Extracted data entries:
------------------------------------------------
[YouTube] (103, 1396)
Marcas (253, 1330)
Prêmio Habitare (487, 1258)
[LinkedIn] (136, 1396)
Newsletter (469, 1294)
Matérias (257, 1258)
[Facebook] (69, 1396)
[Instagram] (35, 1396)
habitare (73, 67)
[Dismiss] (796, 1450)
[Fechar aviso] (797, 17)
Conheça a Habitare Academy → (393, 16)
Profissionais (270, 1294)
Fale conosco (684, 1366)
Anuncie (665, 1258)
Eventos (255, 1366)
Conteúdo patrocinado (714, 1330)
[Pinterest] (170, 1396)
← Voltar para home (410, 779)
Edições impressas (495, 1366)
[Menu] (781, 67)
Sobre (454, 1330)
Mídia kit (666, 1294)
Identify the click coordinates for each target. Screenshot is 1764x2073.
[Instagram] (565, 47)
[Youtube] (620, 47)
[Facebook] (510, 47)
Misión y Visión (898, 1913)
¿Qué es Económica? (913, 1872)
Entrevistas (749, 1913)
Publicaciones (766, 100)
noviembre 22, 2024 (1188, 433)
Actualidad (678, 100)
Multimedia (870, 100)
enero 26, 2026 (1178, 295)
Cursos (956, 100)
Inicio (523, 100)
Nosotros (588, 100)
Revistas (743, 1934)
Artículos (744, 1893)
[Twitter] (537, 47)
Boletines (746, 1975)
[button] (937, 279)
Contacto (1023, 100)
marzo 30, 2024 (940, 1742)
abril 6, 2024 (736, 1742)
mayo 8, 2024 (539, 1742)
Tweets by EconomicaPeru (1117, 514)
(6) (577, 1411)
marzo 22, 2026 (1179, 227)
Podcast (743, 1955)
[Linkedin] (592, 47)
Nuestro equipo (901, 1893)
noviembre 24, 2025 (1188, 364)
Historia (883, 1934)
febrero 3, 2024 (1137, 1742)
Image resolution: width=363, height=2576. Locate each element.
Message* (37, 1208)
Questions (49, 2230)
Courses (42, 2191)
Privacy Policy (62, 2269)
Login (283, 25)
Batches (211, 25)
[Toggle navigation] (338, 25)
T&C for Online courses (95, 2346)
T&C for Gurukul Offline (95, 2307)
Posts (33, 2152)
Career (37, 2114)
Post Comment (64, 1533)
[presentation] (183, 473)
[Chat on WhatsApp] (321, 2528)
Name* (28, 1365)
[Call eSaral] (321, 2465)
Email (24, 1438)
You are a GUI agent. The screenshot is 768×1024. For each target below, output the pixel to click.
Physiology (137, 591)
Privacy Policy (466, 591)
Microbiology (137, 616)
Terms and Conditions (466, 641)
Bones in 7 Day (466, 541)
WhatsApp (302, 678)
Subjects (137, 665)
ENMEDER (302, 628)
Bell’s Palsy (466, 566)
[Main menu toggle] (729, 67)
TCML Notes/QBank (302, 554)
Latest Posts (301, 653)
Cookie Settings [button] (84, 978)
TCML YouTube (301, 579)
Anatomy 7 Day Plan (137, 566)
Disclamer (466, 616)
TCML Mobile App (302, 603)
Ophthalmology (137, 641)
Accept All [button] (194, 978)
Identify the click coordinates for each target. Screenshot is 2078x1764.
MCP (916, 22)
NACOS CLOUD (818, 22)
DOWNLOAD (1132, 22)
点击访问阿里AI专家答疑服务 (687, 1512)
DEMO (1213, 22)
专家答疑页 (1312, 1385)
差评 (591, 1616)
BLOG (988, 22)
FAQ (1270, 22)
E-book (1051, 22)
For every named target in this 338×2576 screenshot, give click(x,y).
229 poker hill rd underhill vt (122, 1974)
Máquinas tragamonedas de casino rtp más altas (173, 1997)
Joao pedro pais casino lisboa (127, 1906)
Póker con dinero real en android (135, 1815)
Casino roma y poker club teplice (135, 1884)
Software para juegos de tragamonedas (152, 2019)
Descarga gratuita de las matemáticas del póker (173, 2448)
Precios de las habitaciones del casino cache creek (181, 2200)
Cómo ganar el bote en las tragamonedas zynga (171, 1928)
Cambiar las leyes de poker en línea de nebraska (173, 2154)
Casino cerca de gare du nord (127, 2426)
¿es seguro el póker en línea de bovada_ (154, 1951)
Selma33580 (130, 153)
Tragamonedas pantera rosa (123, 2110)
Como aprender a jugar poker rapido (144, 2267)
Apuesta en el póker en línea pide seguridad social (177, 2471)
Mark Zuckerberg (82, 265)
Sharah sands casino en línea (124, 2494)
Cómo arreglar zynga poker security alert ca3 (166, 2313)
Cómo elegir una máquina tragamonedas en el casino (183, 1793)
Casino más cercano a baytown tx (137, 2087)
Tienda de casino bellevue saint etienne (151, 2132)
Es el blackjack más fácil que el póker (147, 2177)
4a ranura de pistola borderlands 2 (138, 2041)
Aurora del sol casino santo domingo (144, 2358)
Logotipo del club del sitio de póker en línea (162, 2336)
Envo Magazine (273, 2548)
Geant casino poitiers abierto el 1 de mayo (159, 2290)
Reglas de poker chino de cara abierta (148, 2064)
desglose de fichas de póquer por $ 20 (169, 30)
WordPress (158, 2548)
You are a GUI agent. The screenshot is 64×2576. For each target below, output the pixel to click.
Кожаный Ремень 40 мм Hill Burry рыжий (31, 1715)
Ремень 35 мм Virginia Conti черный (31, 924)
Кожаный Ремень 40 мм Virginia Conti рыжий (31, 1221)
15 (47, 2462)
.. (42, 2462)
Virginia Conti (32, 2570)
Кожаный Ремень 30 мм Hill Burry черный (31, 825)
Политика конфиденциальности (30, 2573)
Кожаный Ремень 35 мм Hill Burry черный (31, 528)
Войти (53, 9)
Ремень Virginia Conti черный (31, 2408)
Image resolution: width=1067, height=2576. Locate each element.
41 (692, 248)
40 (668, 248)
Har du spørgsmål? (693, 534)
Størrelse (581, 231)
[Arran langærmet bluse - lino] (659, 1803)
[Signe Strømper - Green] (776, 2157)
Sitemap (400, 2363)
------------------------------------------------
EXERCISE AIM
Filter the data above down to lines with the word "Cómo", and copy them.

YOUR RESPONSE
Cómo ganar el bote en las tragamonedas zynga (171, 1928)
Cómo arreglar zynga poker security alert ca3 (166, 2313)
Cómo elegir una máquina tragamonedas en el casino (183, 1793)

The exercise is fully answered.